Venceu, aliás, da forma mais notável: num remate celestial de Carlos Manuel, de fora da área, ao ângulo, com Schumacher preso ao chão.
Isto, meus caros, isto é Portugal.
Um país que não se mede pela medida do possível, mede-se pela medida do impossível. Um país cheio de metas difíceis e objectivos irrealistas, de propósitos utópicos e projectos impossíveis. Um país enfim coberto de portugueses a falar português.
Portugal é confortavelmente insatisfeito.
Por norma senta-se à sombra, pensa que tem tempo e só se levanta quando o coração pular a noventa batidas por minuto. Espera que o tempo, ou o lugar, ou ambos estejam contra ele, entra num estado de completo desassossego e depois sim atira mãos à obra.
Portugal não é prudente, nem organizado, nem sequer é aborrecido. É um poema épico à espera de ser escrito.
Quer dizer, há uma excepção: o crime. Os criminosos portugueses são uma vergonha para a classe, como escreveu um dia Miguel Esteves Cardoso.
Geralmente o nosso criminoso começa por ir para a tasca beber uns copos, acaba por se embebedar, grita que vai matar a mulher, ou o cunhado, ou ambos, ouve os vizinhos dizer ó homem não faça isso, grita que faz sim senhor, ai não que não faz, chega a casa, dá um tiro na mulher, no cunhado ou em ambos, e deita-se no chão à espera que a GNR chegue.
Não planeia, não esconde provas, não prepara alibis, nem dá luta nenhuma à polícia.
Os criminosos estrangeiros geralmente voltam ao local do crime. Os nossos nunca o abandonam. São enfim de um amadorismo confrangedor.
Para lá disso, da despretensão e singeleza dos nossos criminosos, Portugal, sim, é um poema épico à espera de ser escrito. Uma constante aventura.
Ninguém me tira da cabeça, por exemplo, que Vasco da Gama só descobriu o caminho marítimo para a Índia porque teimou que conseguia chegar à costa de Marrocos sem precisar de bússola. Porque em norma, entre nós, é assim que acontece.
Por isso ninguém se alarmou quando a Selecção deixou os apuramentos para o Mundial 2010, o Euro 2012 e o Mundial 2014 adiados para o play-off: no fim correu tudo bem.
Nada de novo, portanto: no fundo cumpriu-se Portugal.
Surpreendente, sim, é este sossego, este silêncio, esta quietude, esta paz de espírito, até: não é normal. Nunca me senti tão alemão, e atenção que isto não é um elogio.

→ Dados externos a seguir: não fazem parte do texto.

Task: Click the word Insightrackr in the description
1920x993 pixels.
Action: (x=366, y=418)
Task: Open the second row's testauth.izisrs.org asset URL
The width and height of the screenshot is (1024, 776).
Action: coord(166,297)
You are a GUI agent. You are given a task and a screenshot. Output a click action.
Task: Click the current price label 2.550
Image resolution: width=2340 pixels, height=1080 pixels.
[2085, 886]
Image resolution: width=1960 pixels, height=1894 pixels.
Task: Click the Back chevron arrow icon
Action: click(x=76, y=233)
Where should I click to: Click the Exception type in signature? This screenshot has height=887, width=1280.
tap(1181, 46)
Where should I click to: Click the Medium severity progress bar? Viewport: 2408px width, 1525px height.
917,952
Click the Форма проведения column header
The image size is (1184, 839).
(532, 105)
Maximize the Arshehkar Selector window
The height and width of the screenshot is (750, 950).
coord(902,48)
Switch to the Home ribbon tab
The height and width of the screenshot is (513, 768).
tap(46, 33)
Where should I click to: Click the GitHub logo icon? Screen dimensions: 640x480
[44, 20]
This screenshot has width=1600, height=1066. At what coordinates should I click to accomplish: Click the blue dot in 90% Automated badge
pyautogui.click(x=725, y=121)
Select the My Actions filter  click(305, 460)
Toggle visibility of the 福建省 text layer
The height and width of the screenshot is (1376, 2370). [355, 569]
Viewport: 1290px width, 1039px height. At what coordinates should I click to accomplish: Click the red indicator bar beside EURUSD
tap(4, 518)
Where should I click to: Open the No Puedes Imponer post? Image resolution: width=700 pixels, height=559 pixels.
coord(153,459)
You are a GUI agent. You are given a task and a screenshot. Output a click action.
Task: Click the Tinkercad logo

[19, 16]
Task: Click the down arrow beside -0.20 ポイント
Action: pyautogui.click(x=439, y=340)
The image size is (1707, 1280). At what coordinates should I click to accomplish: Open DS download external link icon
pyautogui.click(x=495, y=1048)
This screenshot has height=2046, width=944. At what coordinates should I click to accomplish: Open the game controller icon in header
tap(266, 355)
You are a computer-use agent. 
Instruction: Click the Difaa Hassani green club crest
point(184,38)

De repente Portugal garante o apuramento com tempo e sem sobressaltos, no fim de uma fase de apuramento equilibrada e competente. Não há surpresas na lista de convocados e não há tumulto nas concentrações. A Selecção tem ordem, tem critério, tem até uma lógica.
Para o cúmulo vai a Inglaterra, joga uma hora em inferioridade numérica e no fim perde da forma mais honrada e imaculada possível.
Com sorte ainda vai garantir o apuramento para os oitavos de final ao segundo jogo. Depois disso jantamos todos às seis da tarde e invadimos os bares às dez da noite. O governo não voltará a falhar uma previsão e deixará de existir a figura do orçamento rectificativo.
Portugal parecerá um país organizado, daqueles que planifica, providencia e proteja. Um país todo direitinho, e de direita, que veste camisa às riscas, faz a cama e dobra o pijama.
O que é óptimo para os doentes do coração, mas péssimo para a nossa memória colectiva.
Não foi assim que Portugal escreveu páginas verdadeiramente épicas e que Carlos Manuel marcou o golo da minha vida."